– “On ne mange plus convenablement. Le manioc est devenu cher, tout est devenu plus cher”, se plaint Angèle Bodero, une commerçante du marché Sambo, le plus grand de Bangui où la menace rebelle a fait flamber les prix des denrées alimentaires.
L’alliance rebelle Séléka, qui menace de renverser le régime du président François Bozizé, a lancé une offensive le 10 décembre au nord du pays. Depuis elle a pris plusieurs villes stratégiques se rapprochant chaque plus de Bangui.
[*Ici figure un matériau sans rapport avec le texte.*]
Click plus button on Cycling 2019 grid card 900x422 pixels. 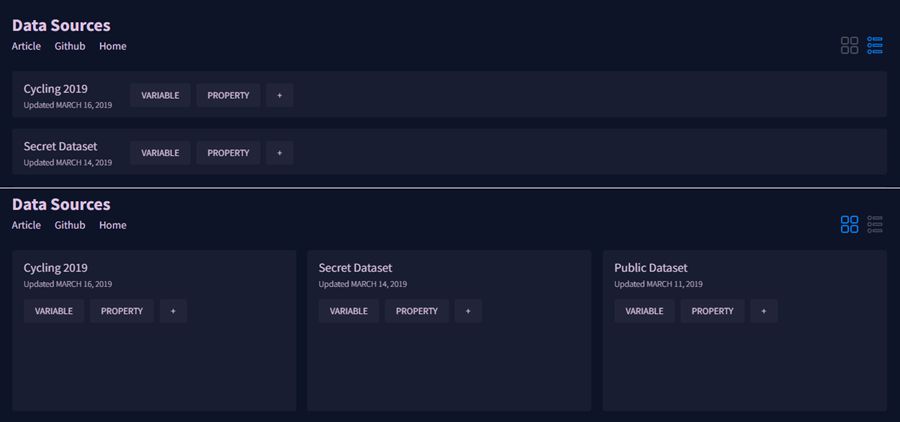click(x=173, y=311)
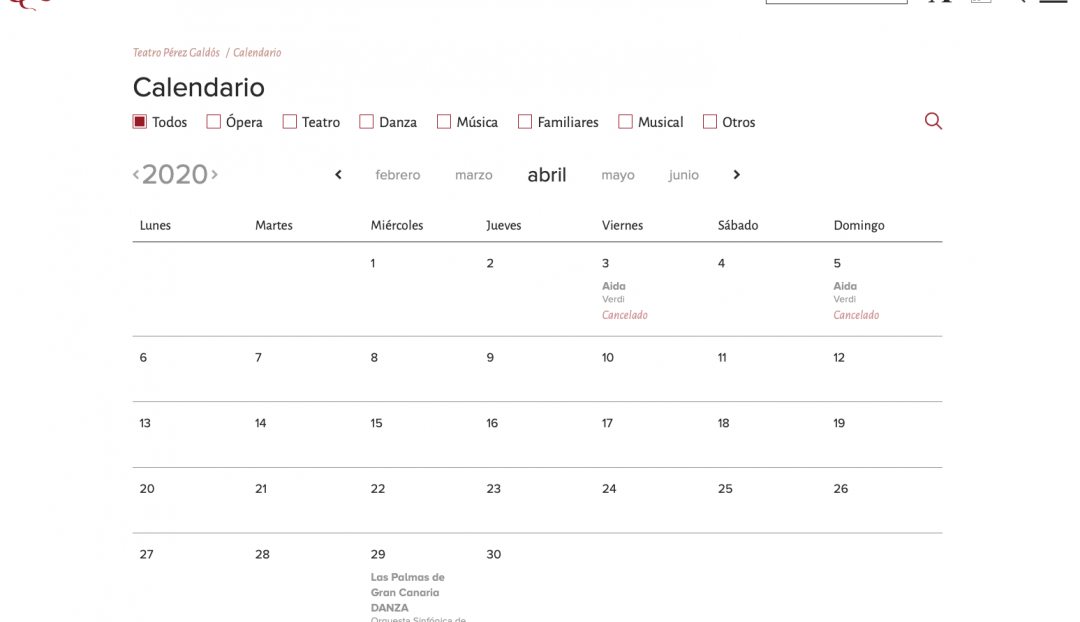Enable the Ópera filter checkbox
Image resolution: width=1080 pixels, height=622 pixels.
[214, 122]
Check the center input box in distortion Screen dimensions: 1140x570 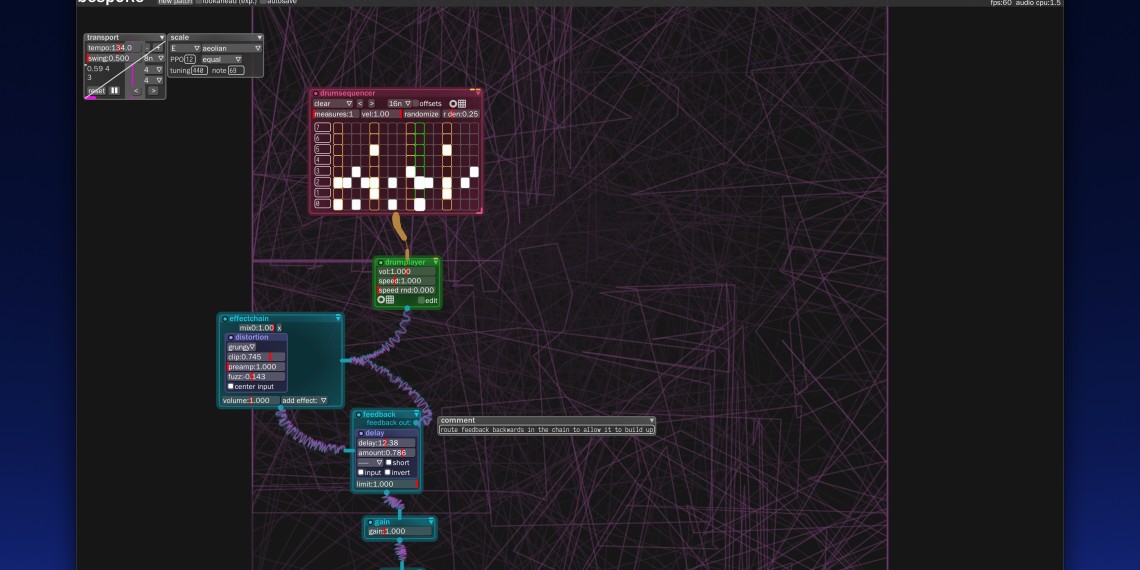(231, 386)
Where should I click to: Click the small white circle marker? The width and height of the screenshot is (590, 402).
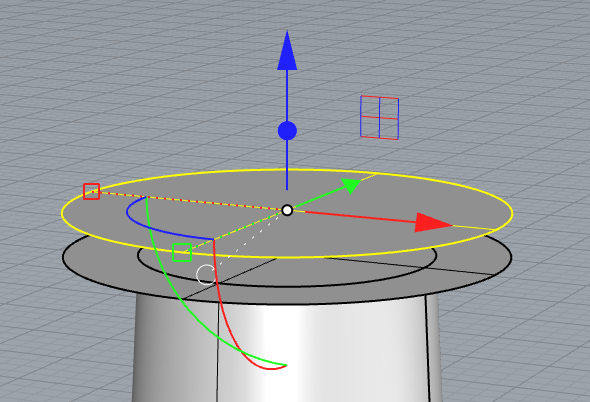206,275
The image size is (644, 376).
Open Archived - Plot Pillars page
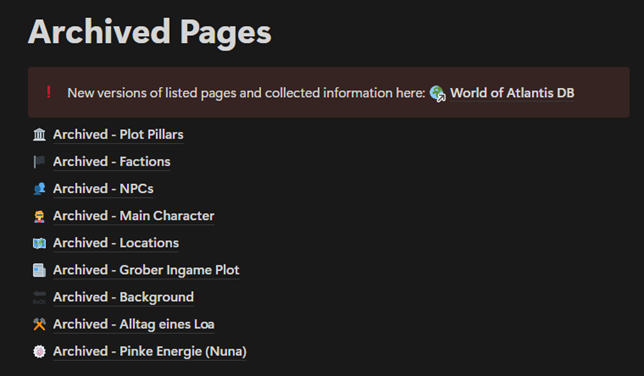(x=118, y=134)
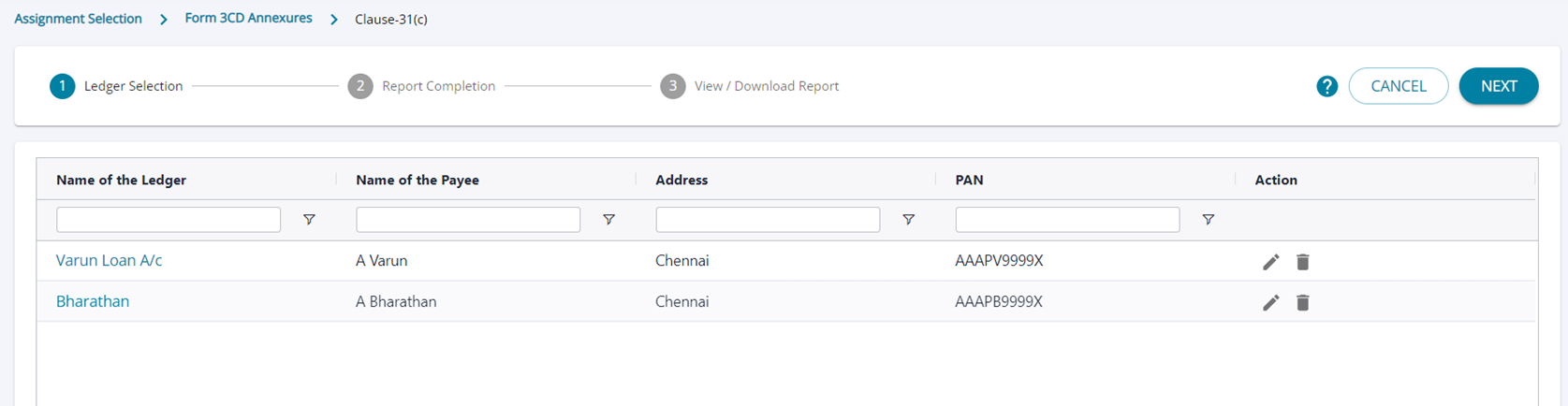Sort by Name of the Payee header

coord(418,180)
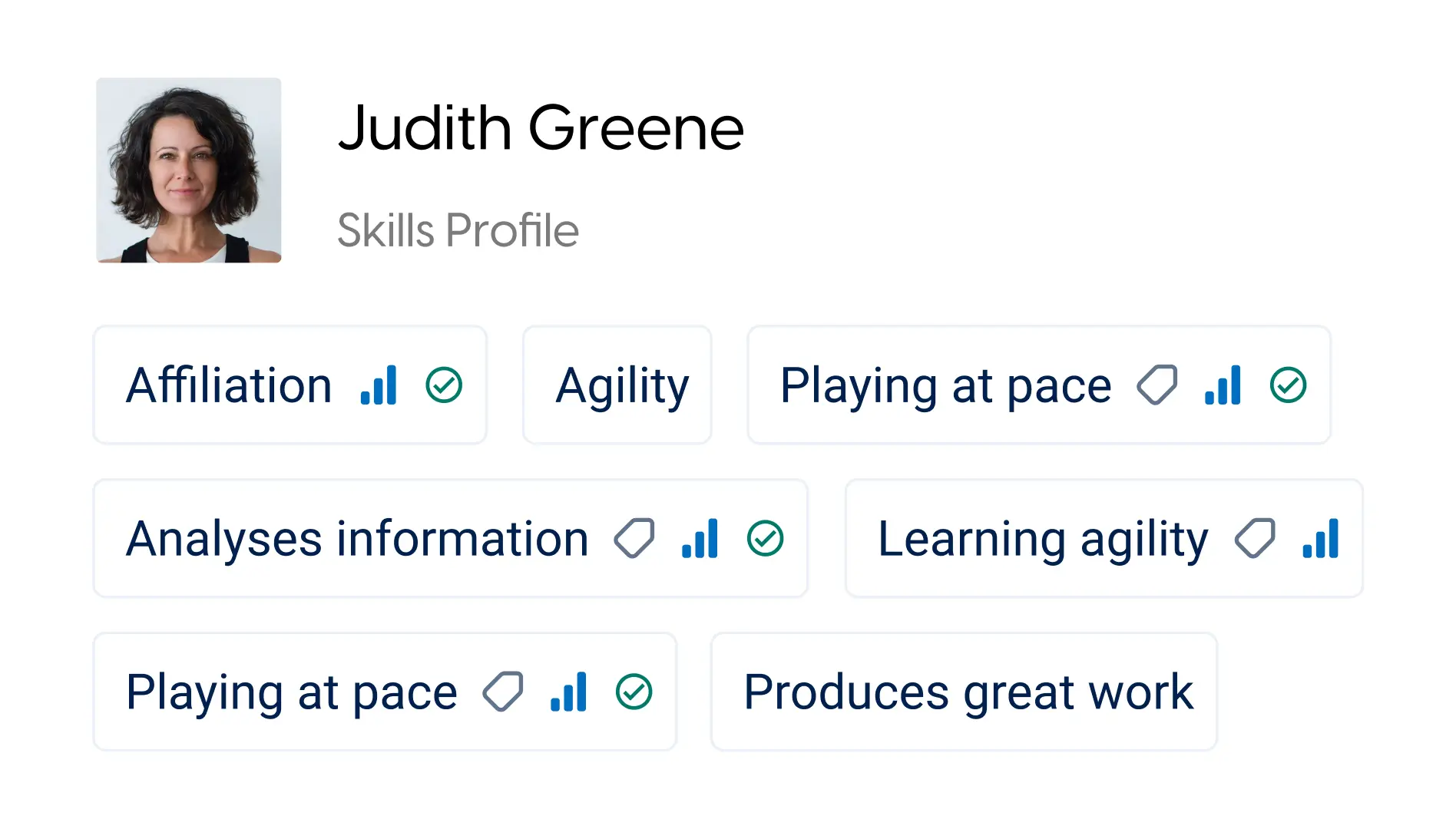This screenshot has height=829, width=1456.
Task: Select the Learning agility skill label
Action: click(x=1043, y=539)
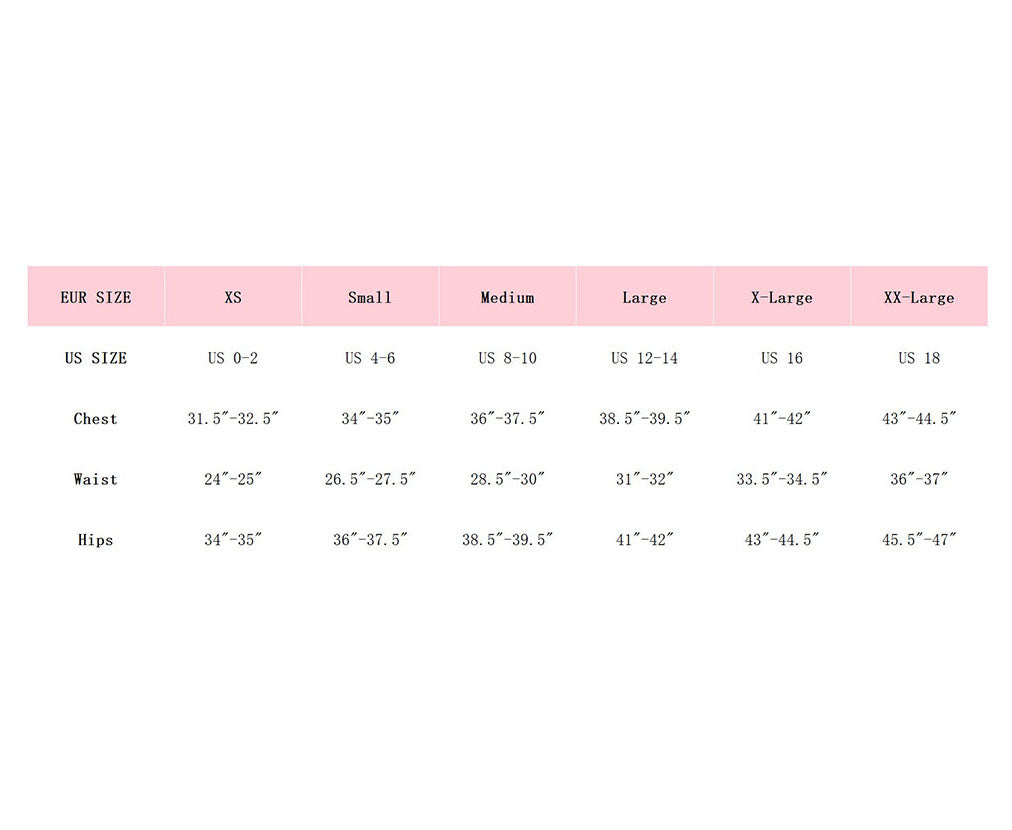
Task: Click the US SIZE row label
Action: (96, 358)
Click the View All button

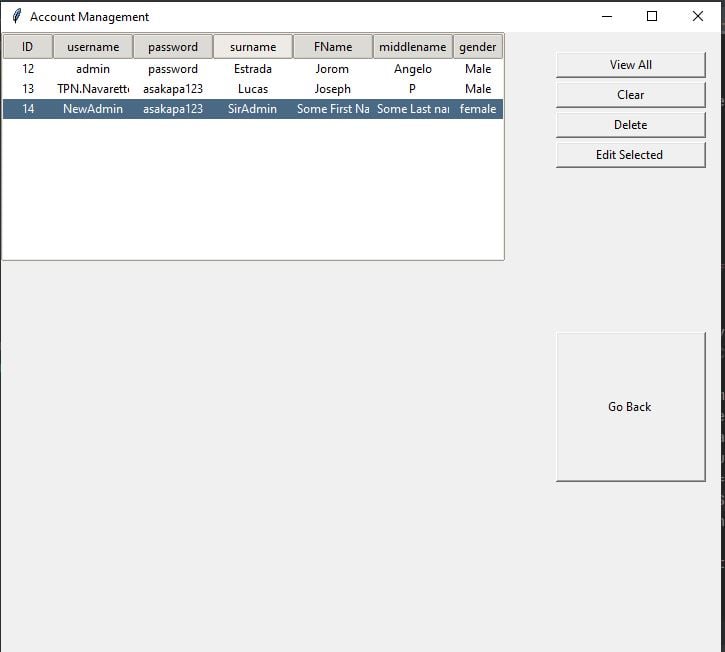(x=630, y=65)
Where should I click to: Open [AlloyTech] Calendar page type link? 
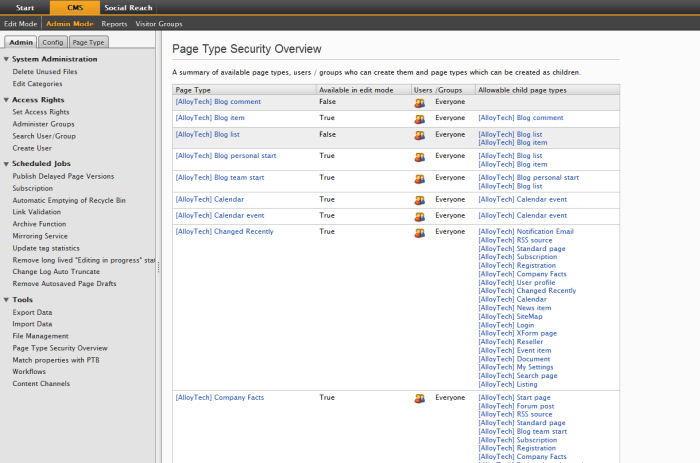(208, 200)
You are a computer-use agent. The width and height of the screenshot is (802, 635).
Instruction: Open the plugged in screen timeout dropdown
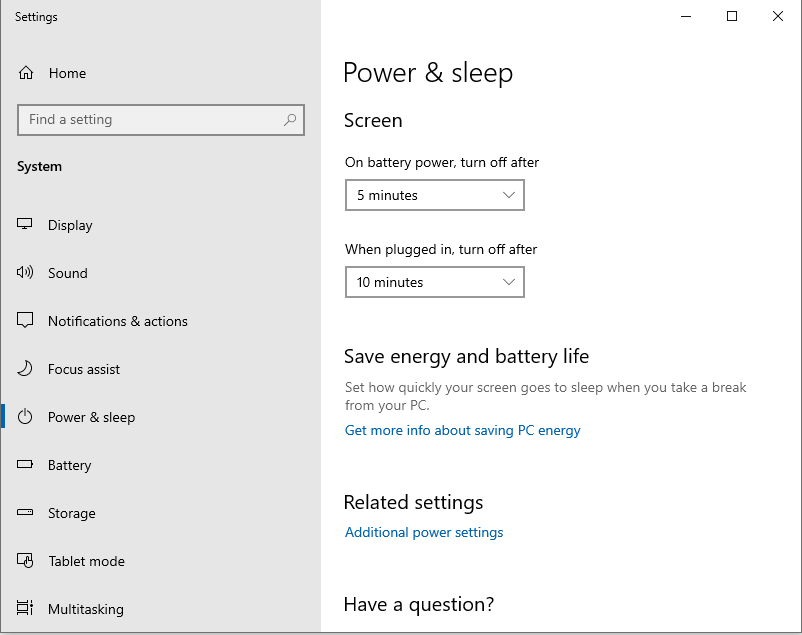point(435,282)
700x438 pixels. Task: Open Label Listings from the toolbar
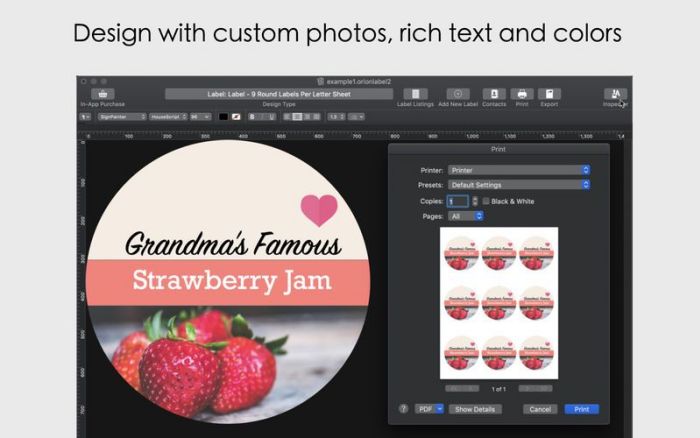click(x=415, y=94)
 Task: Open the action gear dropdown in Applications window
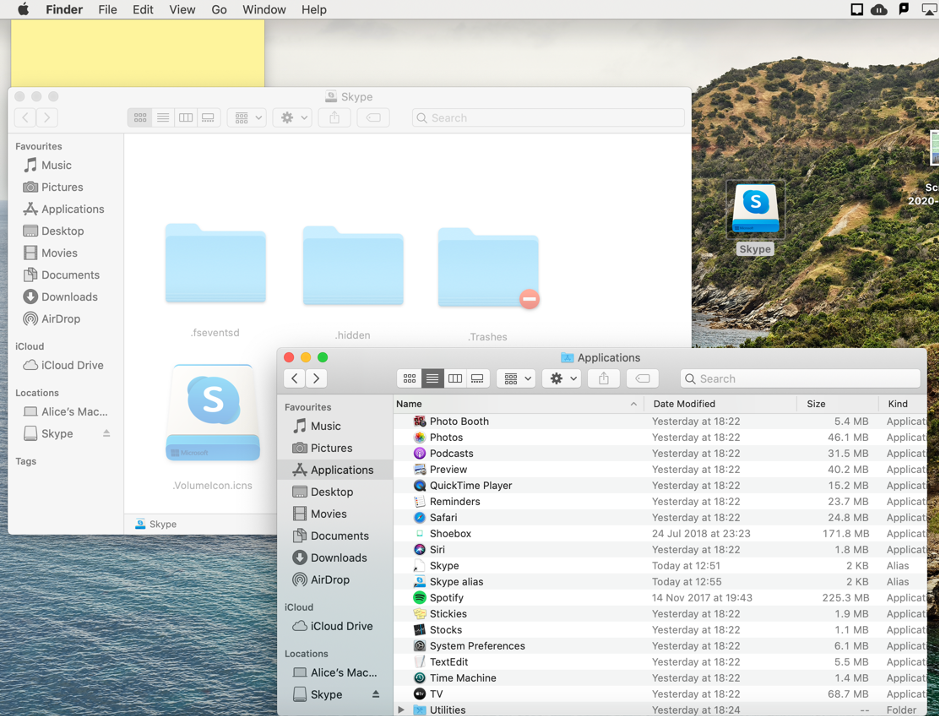(x=563, y=379)
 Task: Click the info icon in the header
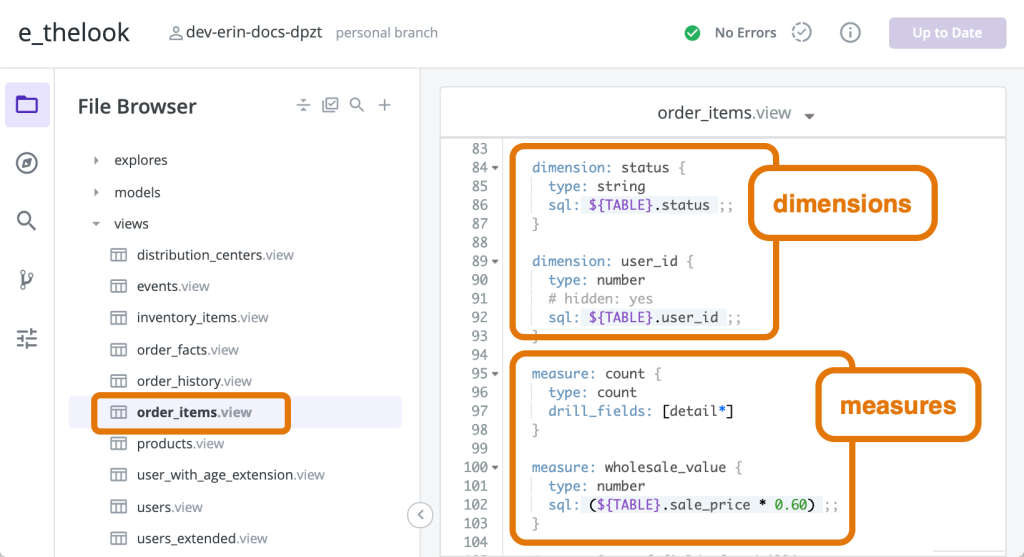(x=850, y=33)
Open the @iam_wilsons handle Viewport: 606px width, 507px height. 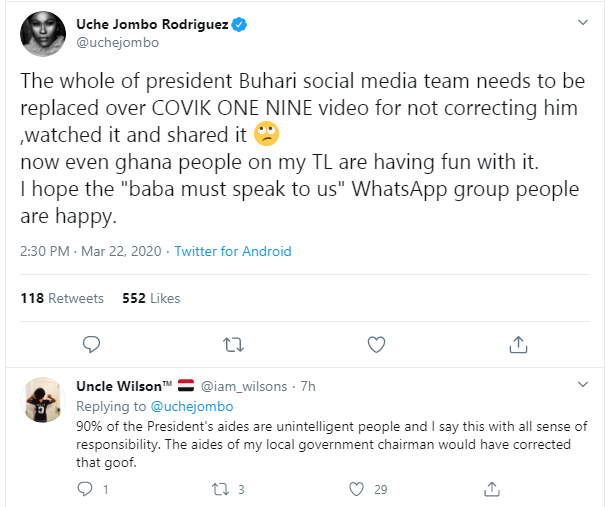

Cette crise pèse sur la vie des Centrafricains qui figuraient déjà parmi les plus pauvres de la planète.
Pagne délavée et usée pour couvrant ses jambes, gouttelettes de sueur à son front, Angèle, assise sur un tabouret de quelques centimètre à peine, vend des condiments. Ses trois bassines -noire, rouge, vert- sont posées à même le sol.
Elle vit avec entre 1500 f CFA et 2000 F CFA par jour (2,2 à 3 euros). “Avec le même argent, on achète moins”, souligne-t-elle, expliquant que la vie n’était déjà pas facile avant…
Avec la rébellion, “les déplacements (hors de Bangui) sont difficiles. Donc, L’approvisonnement est plus difficile. Certains font de la surenchère”, explique-t-elle.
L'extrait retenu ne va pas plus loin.